Records provided >>
* * * * * * *
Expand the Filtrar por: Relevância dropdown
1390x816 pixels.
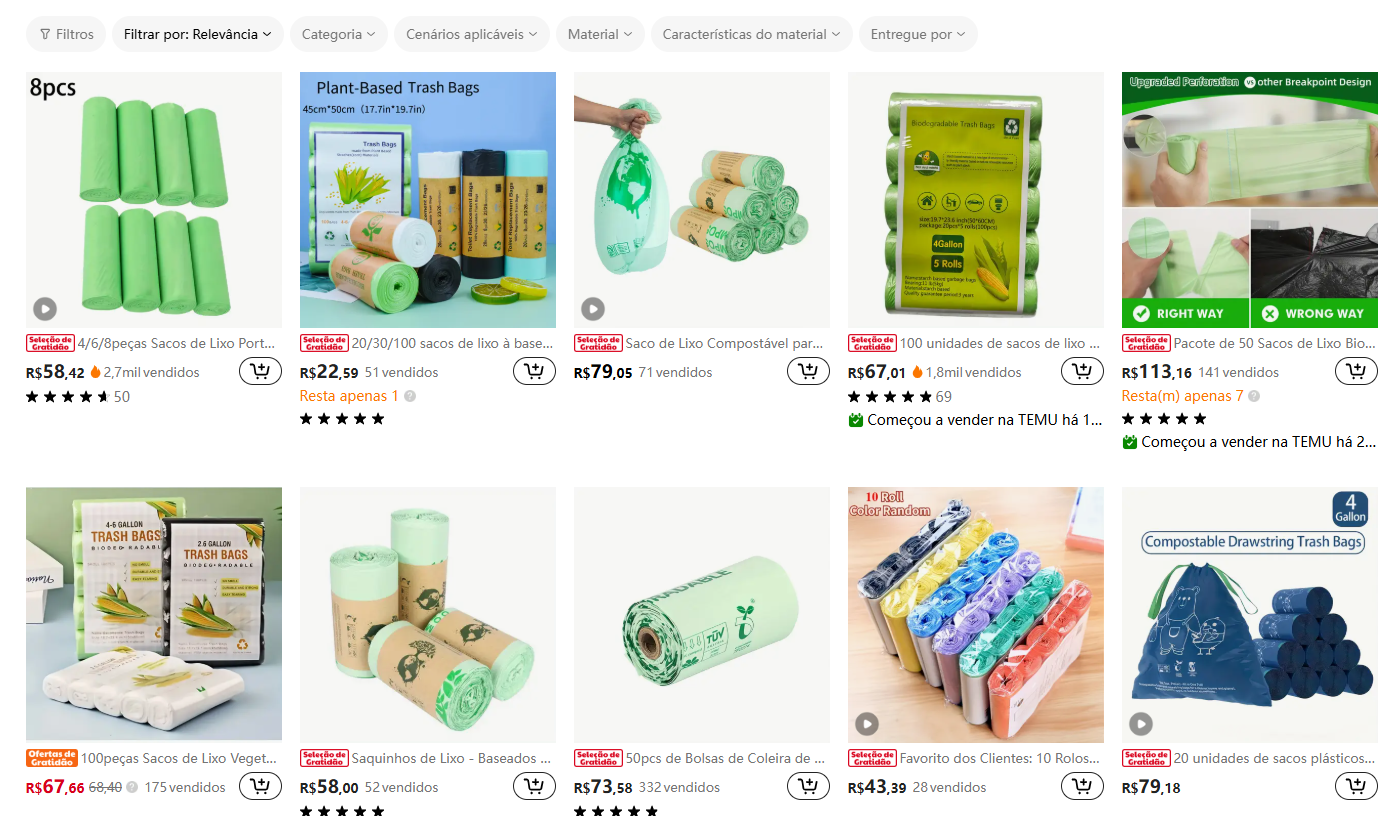click(198, 34)
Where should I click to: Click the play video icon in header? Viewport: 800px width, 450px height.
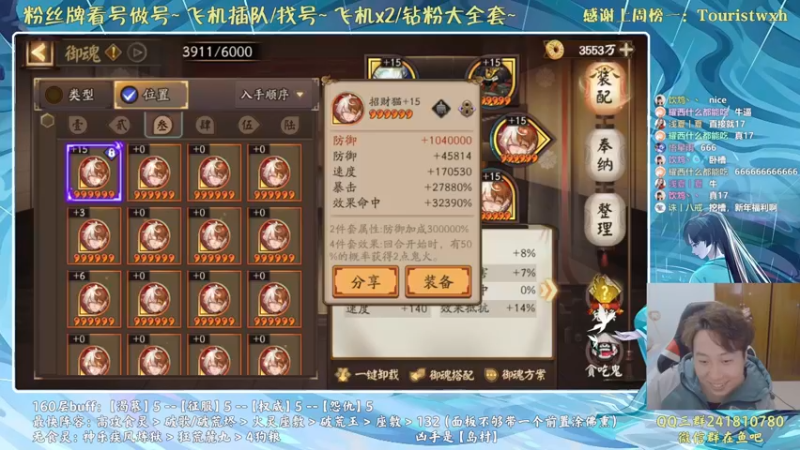tap(137, 52)
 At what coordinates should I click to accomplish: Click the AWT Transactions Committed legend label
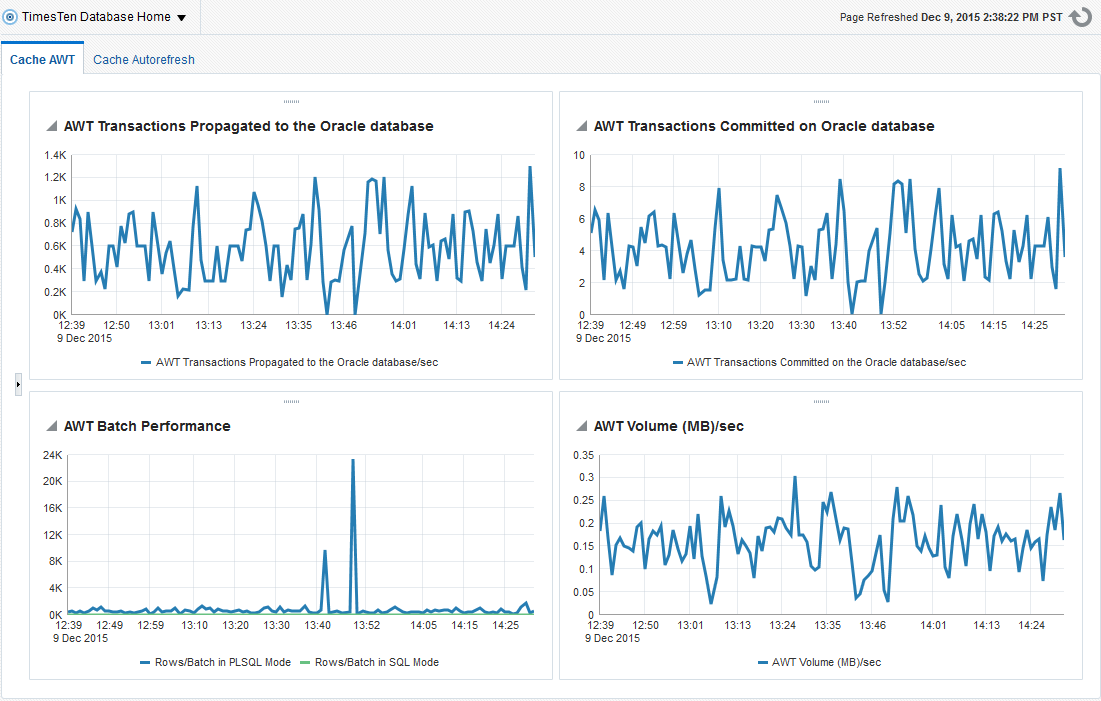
* * * * * * *
Work task >> The copy runs from the line containing "1390x816 pixels." through the last line of the material, both ends included. Reproduce those lines exactly and drop the pictures.

Task solution >>
1390x816 pixels.
click(198, 34)
Where should I click to: Click the play video icon in header? Viewport: 800px width, 450px height.
tap(137, 52)
 At what coordinates should I click to accomplish: Click the AWT Transactions Committed legend label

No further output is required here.